Schulze Foundation Scholars

Richard M. Schulze Family Foundation Scholarship Supports Local Catholic School Students Pursuing Higher Education


Working two jobs, parents making sacrifices, being part of a large or single-parent family — these are just a few of the challenges that students of middle-class families face in their pursuit of higher education. But the Richard M. Schulze Family Foundation seeks to change that.

“I thought if there was some way we could make higher education affordable for middle-class and working-class families, we could sow some benefit,” said Dick Schulze, founder of Twin Cities-based Best Buy. Schulze created the Richard M. Schulze Family Foundation Scholarship in 2013.

Students are eligible to apply for scholarships if they have attended a Catholic elementary school and if they will graduate from a Catholic high school in the Archdiocese of St. Paul and Minneapolis.  In order to apply, students must also meet minimum academic requirements for cumulative grade point average (3.3) and the college readiness assessments of the ACT (scoring 22 or higher) or SAT (scoring 1030 or higher). Once awarded, each of the recipients receives $5,000 per year for four years for full-time enrollment in a college or university, provided they maintain satisfactory academic progress.

Stored items:

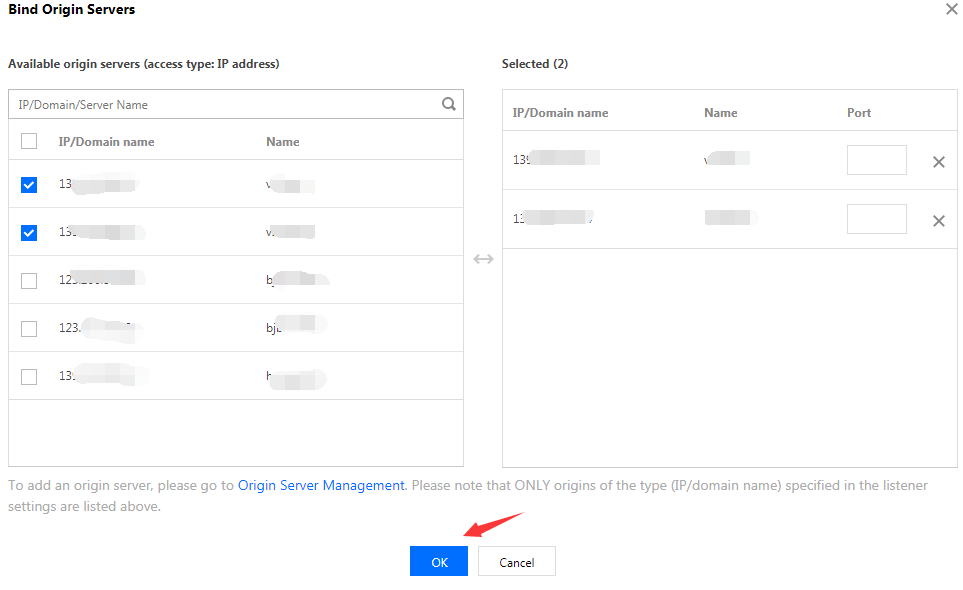Check the fourth origin server checkbox

click(29, 329)

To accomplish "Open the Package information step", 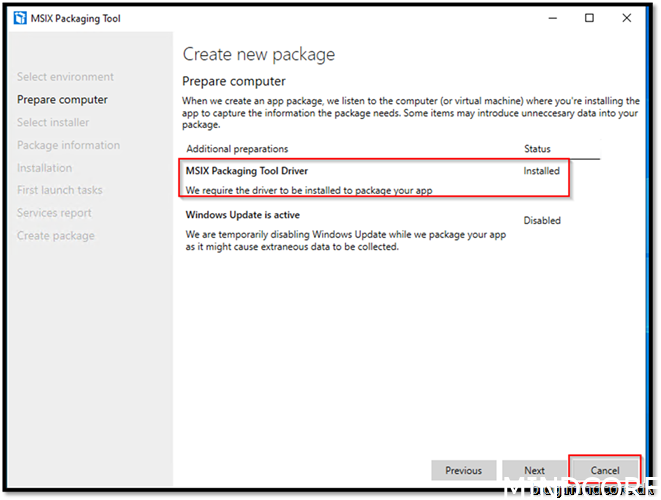I will click(68, 146).
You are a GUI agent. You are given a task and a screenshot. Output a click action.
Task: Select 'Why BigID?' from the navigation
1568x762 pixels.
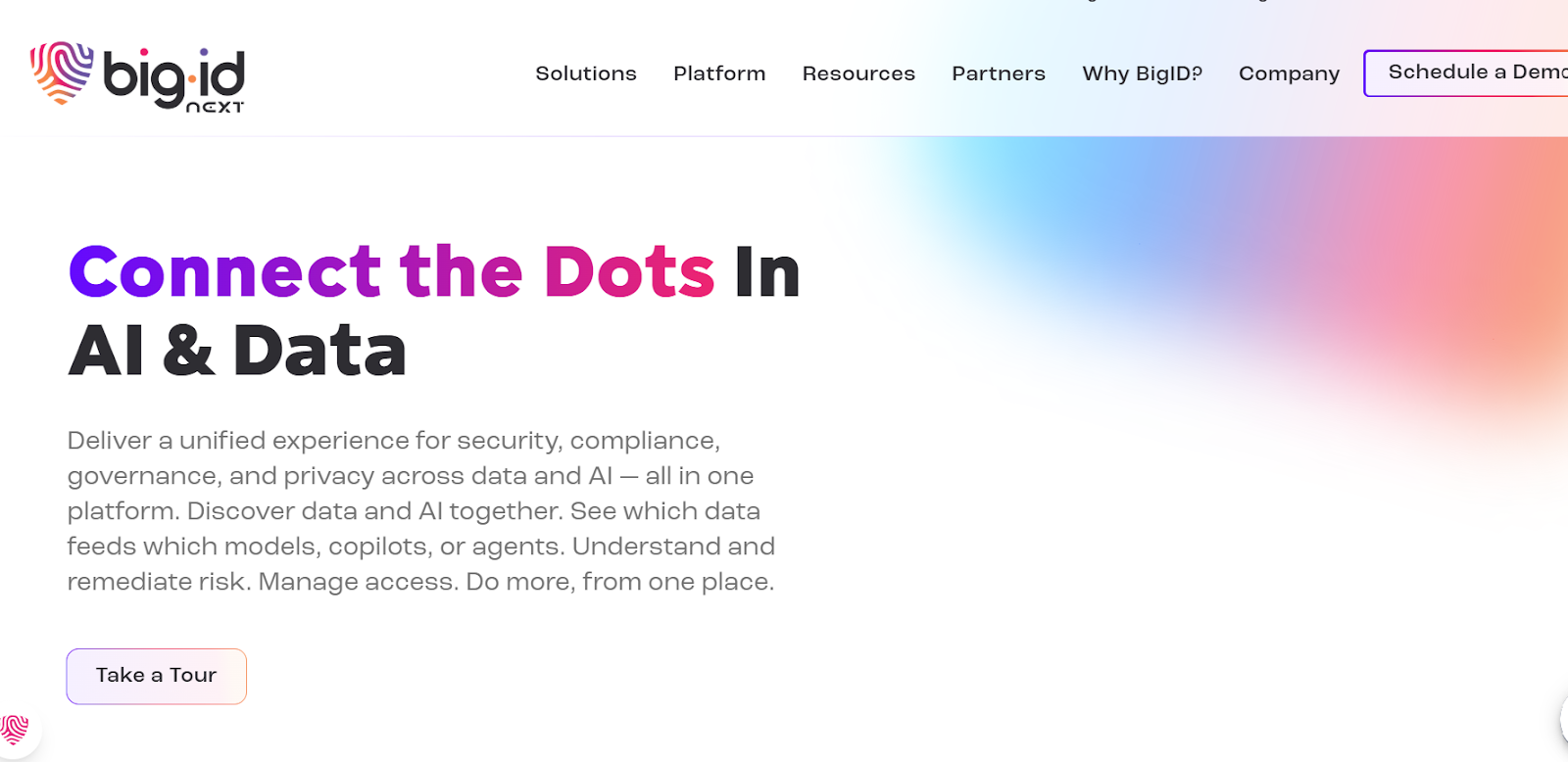pos(1143,72)
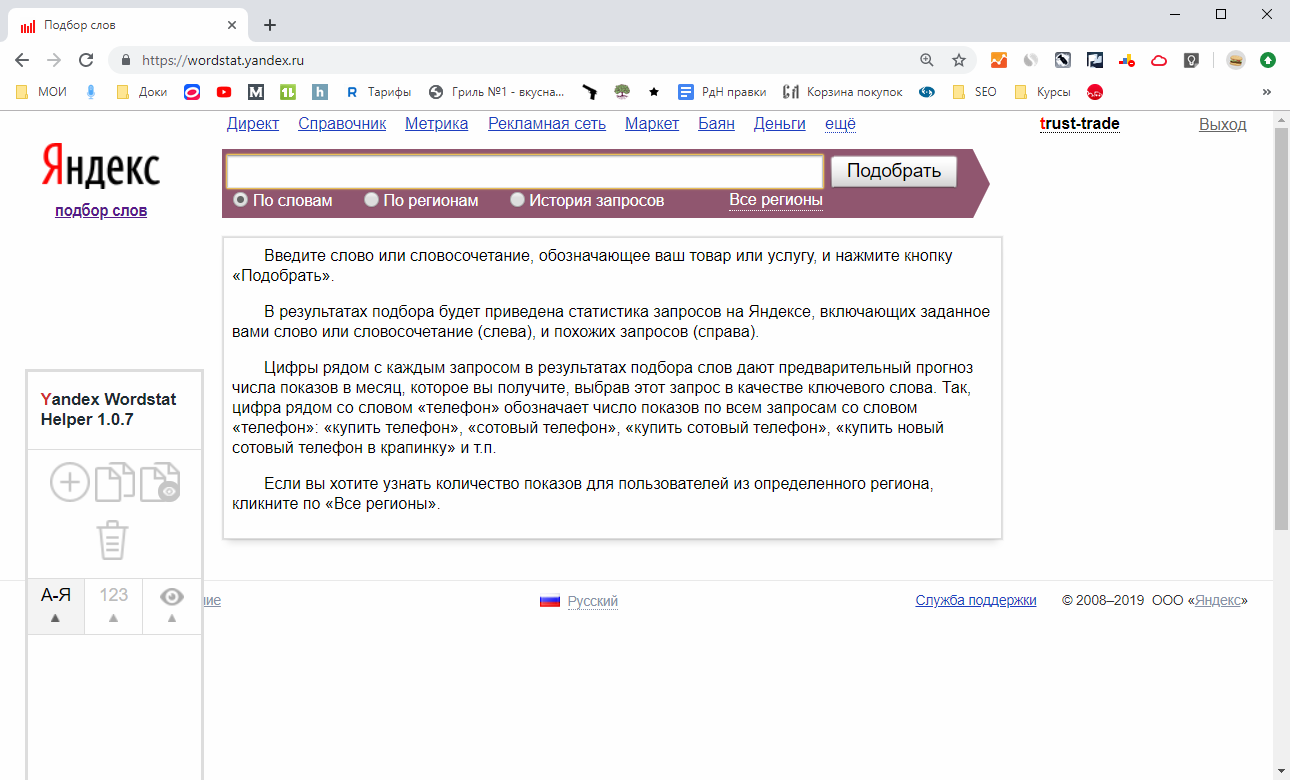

Assignment A:
Reproduce the passage of the scholarship text that starts at "Richard M. Schulze Family Foundation Scholarship Supports" and ends at "to change that.".
Assignment B:
Translate this sentence from the scholarship text into Spanish: "Schulze created the Richard M. Schulze Family Foundation Scholarship in 2013."

Written answer A:
Richard M. Schulze Family Foundation Scholarship Supports Local Catholic School Students Pursuing Higher Education


Working two jobs, parents making sacrifices, being part of a large or single-parent family — these are just a few of the challenges that students of middle-class families face in their pursuit of higher education. But the Richard M. Schulze Family Foundation seeks to change that.

Written answer B:
Schulze creó la Beca de la Fundación Familiar Richard M. Schulze en 2013.